Lavista solía comentar (y lamentar) que, en una proporción mayoritaria, la música contemporánea había perdido su expresividad. Después de haber explorado algunos ismos y vanguardias propios de su tiempo, el compositor encontró su lenguaje personal maduro, en el que el rigor intelectual no sólo no está reñido, sino que va de la mano con esa expresividad que buscó y logró, y que es uno de sus sellos característicos. Por ello, su música es a la vez un reto para la mente y un gozo para el alma, como lo es, finalmente, toda gran música.
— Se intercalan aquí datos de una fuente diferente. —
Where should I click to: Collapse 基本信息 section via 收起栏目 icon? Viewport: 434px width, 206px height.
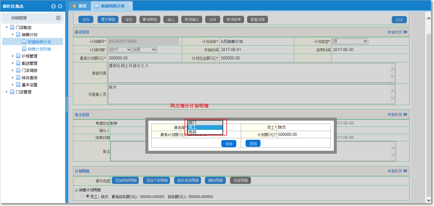405,32
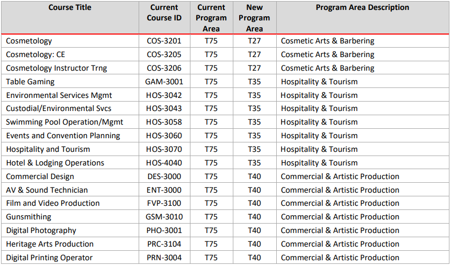Select Heritage Arts Production cell
Image resolution: width=451 pixels, height=266 pixels.
point(50,244)
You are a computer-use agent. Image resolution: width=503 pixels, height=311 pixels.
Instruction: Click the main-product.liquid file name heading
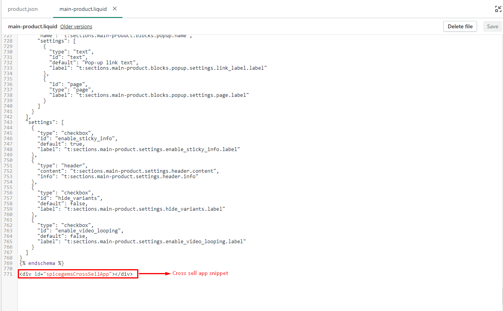pyautogui.click(x=33, y=27)
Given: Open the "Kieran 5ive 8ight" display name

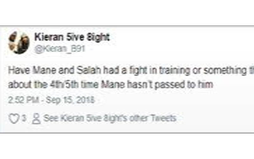Looking at the screenshot, I should (72, 38).
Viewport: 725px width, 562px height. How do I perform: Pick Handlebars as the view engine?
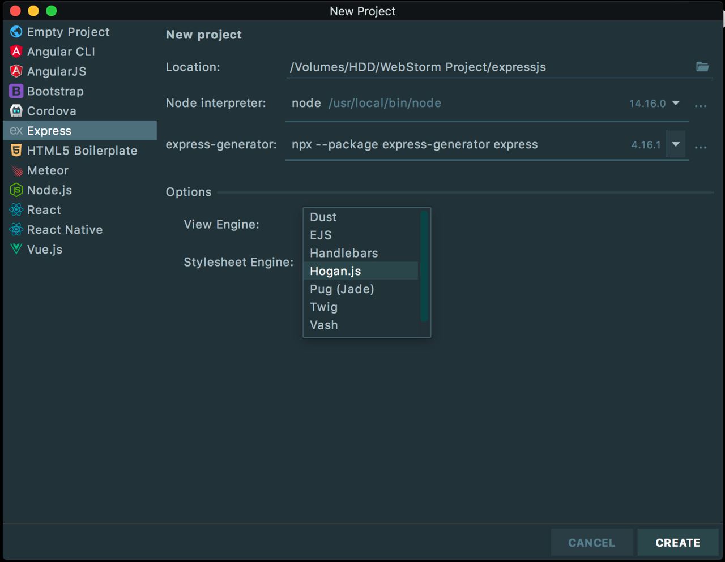[x=344, y=253]
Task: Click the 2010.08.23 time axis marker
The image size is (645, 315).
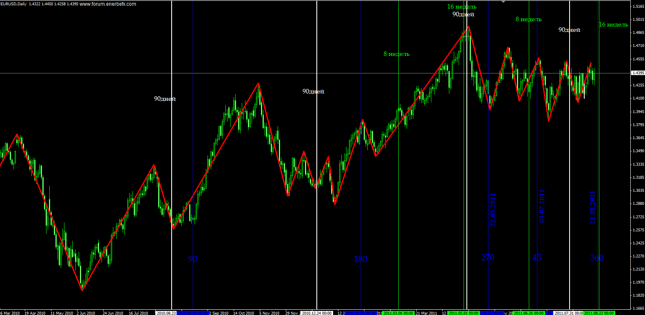Action: [166, 313]
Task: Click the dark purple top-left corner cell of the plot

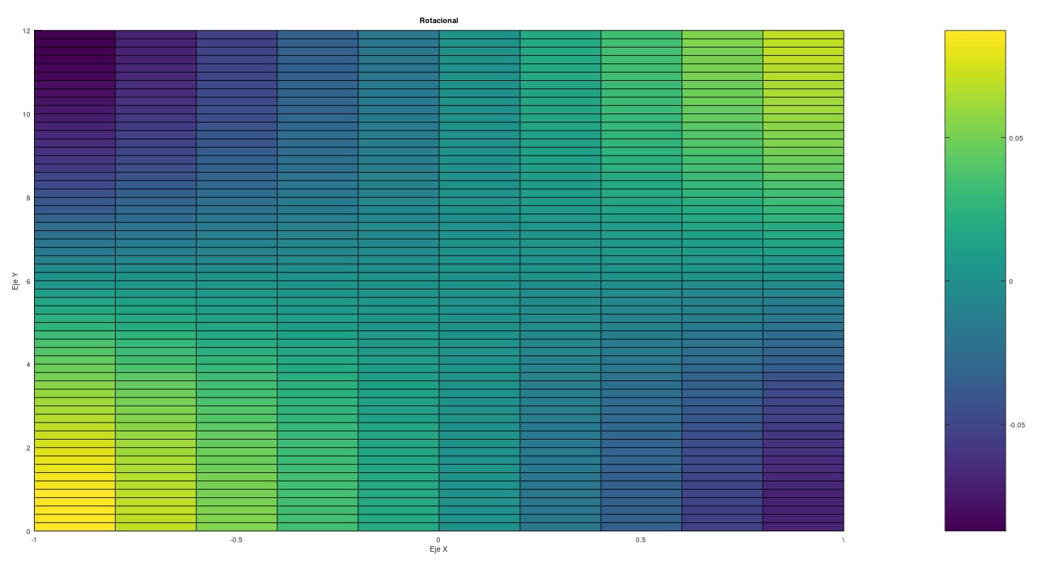Action: coord(75,35)
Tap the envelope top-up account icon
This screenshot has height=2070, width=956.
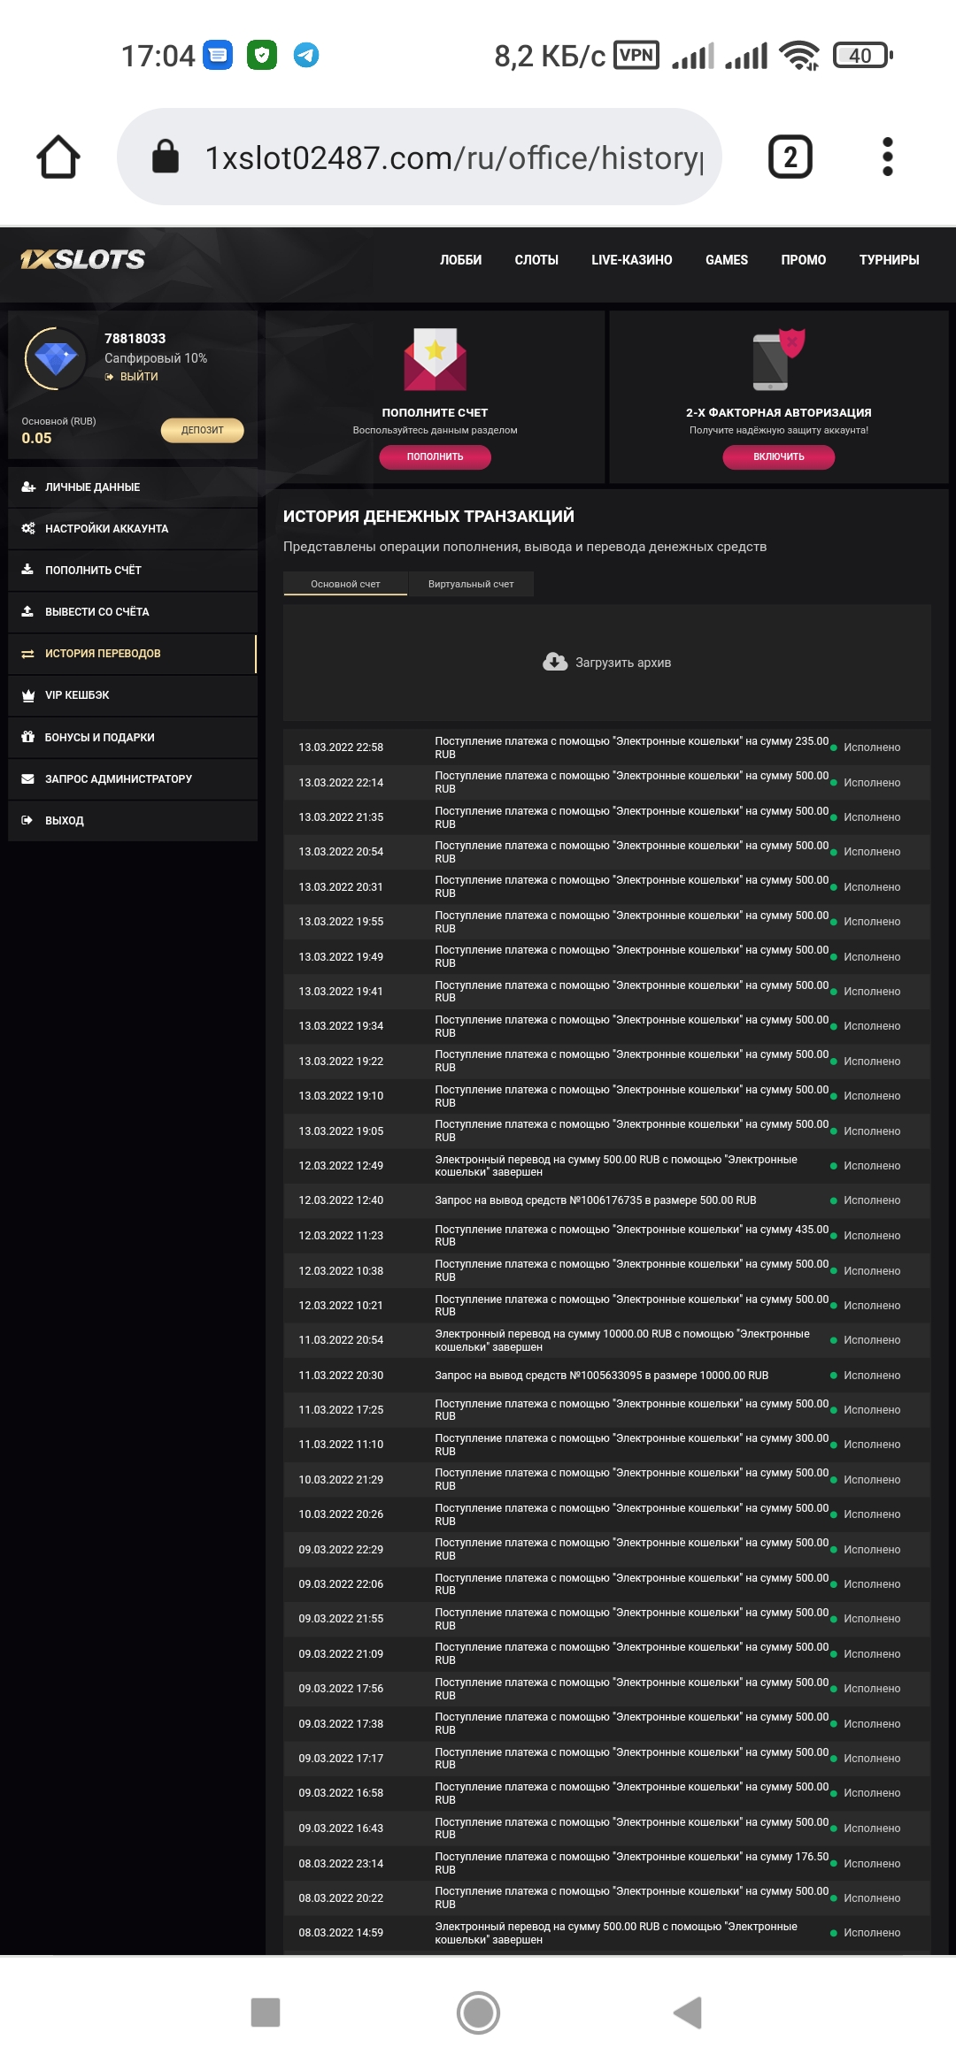click(x=435, y=359)
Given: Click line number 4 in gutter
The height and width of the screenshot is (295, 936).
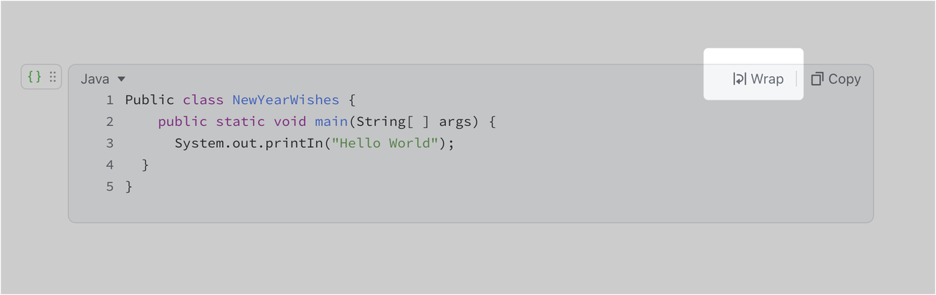Looking at the screenshot, I should (x=110, y=165).
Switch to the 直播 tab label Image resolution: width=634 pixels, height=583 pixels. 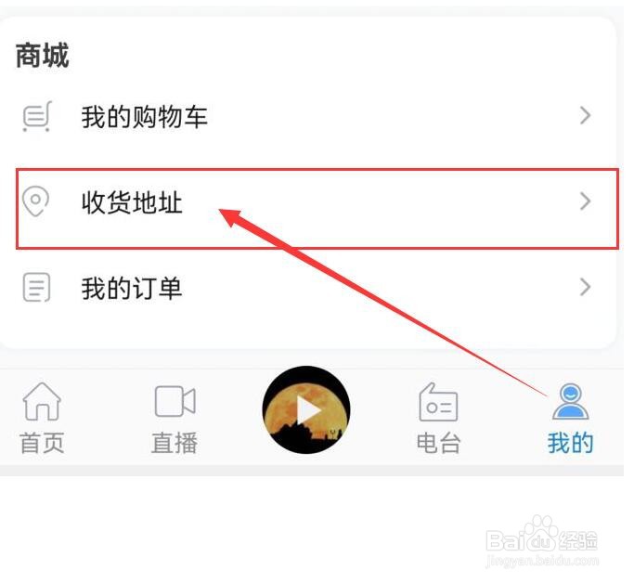click(x=175, y=443)
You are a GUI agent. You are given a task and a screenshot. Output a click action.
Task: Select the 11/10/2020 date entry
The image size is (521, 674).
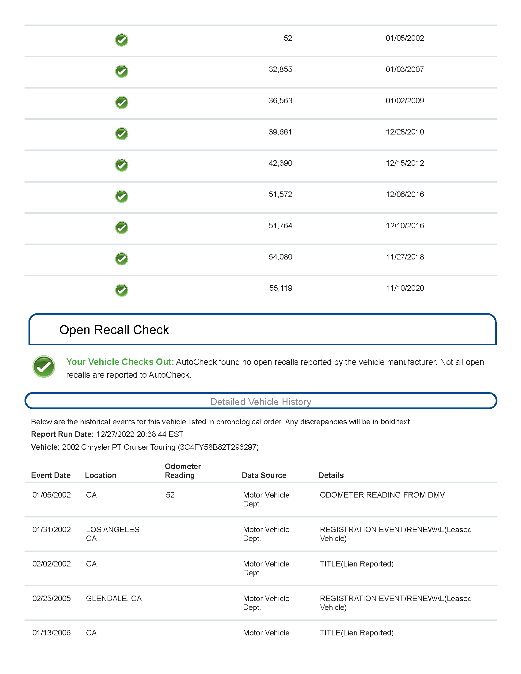[x=405, y=288]
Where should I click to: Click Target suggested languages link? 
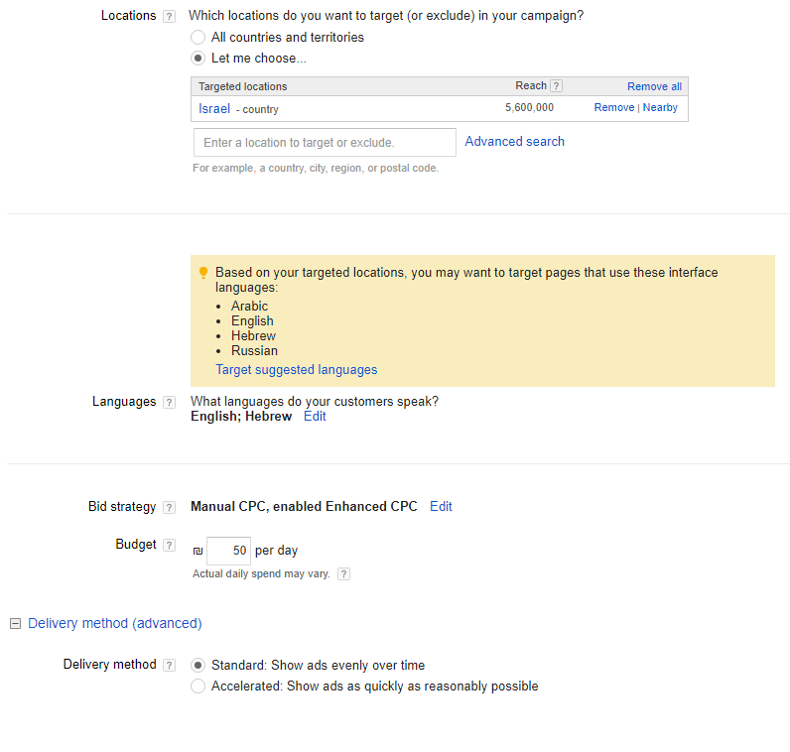tap(296, 370)
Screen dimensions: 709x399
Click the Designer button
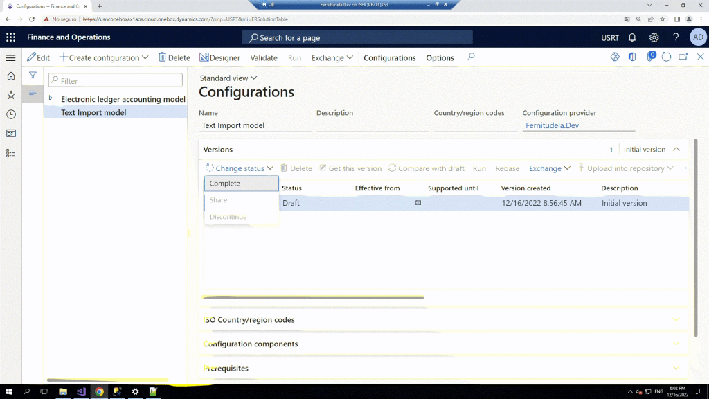click(219, 58)
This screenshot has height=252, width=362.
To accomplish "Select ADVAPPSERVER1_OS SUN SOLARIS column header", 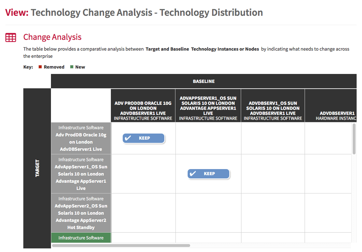I will click(208, 106).
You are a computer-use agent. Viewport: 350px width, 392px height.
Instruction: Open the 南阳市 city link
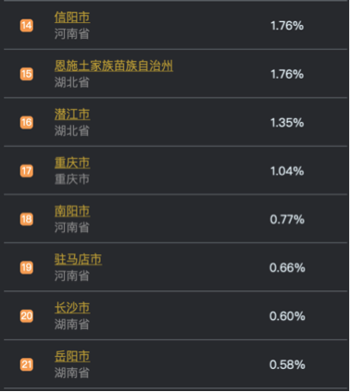click(72, 211)
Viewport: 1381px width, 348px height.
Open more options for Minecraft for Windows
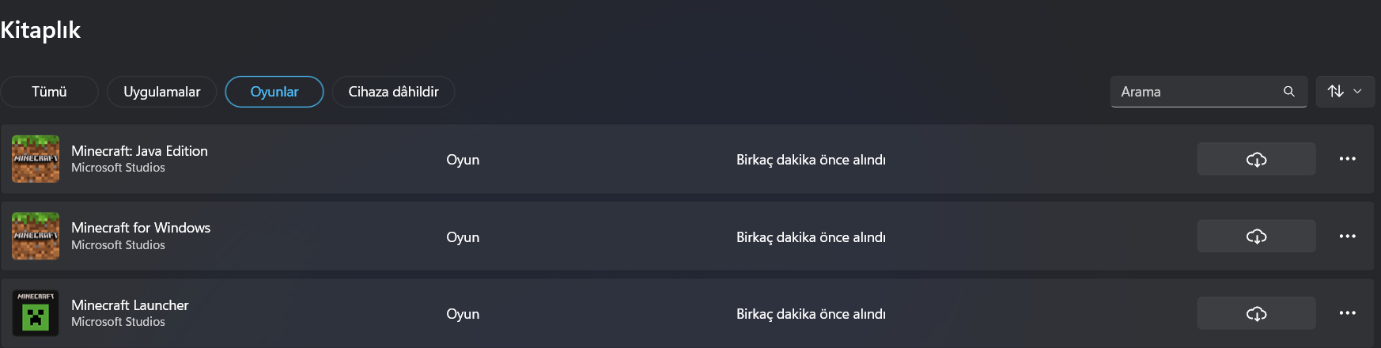pos(1348,236)
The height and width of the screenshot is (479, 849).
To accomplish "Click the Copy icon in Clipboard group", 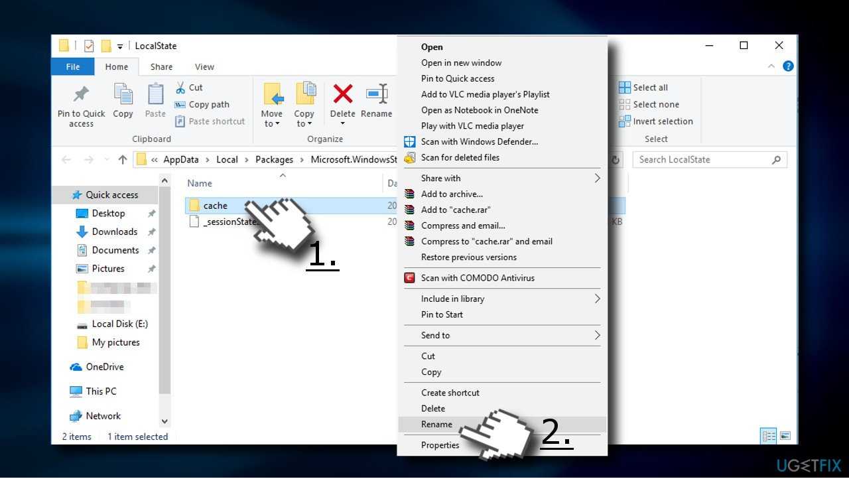I will pyautogui.click(x=123, y=95).
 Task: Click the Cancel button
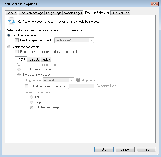[x=125, y=149]
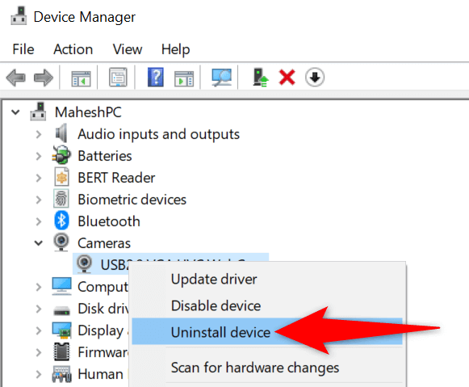Click the Back arrow toolbar icon

point(15,78)
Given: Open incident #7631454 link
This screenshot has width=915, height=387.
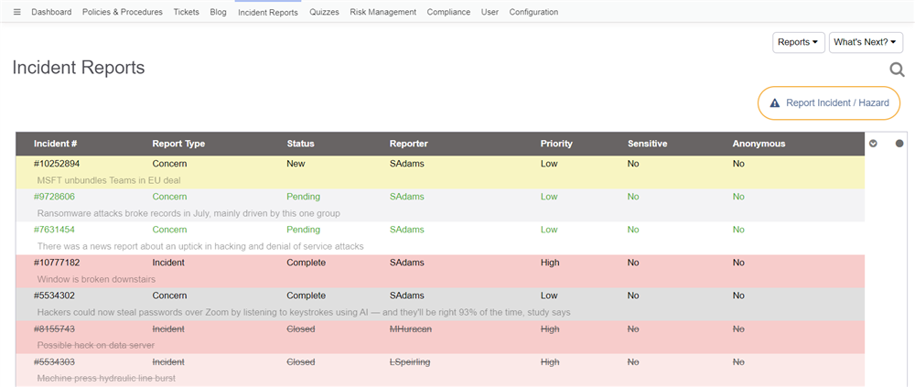Looking at the screenshot, I should tap(55, 230).
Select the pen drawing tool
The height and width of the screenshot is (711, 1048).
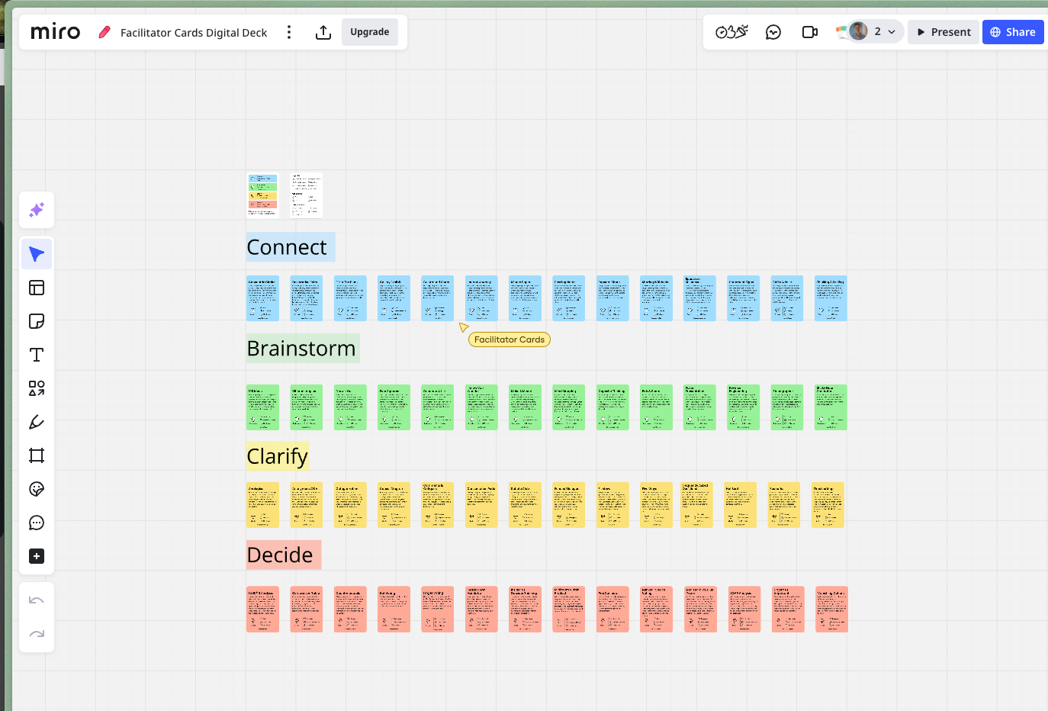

Estoy cierto de que esta combinación es en buena medida resultado del hecho de que Mario Lavista fue un gran lector, conocedor y amante de la poesía; él no concebía la vida sin poesía, y terminó por ser él mismo un elegante poeta sonoro.
Mario Lavista fue un honesto creyente, no de dientes para afuera, sino desde el fondo de su espíritu. Compuso poca música litúrgica (ahí está su Misa breve a Nuestra Señora del Consuelo), pero creó numerosas obras de aliento religioso que son, por así, decirlo, liturgias personales, rituales íntimos que concibió para sí mismo y para sus allegados.
A lo largo de los años, fue perdiendo a amigos, colegas, maestros cercanos a su corazón; para varios de ellos (para sus almas) creó obras luctuosas de contenida y concentrada emotividad: Raúl Lavista, Gerhart Muench, Rodolfo Halffter, Luis Ignacio Helguera, Eugenio Toussaint. Además de estas déplorations individuales, personalizadas, Lavista compuso una más amplia y general, su Réquiem de Tlatelolco. Muchas veces, él se ocupó de crear música para el tránsito de otros; ahora, ¿quién escribirá un Réquiem para él? Yo lo haría, si supiera cómo...
Adiós, músico. Adiós, maestro. Adiós, amigo. Hoy me siento un poco más huérfano.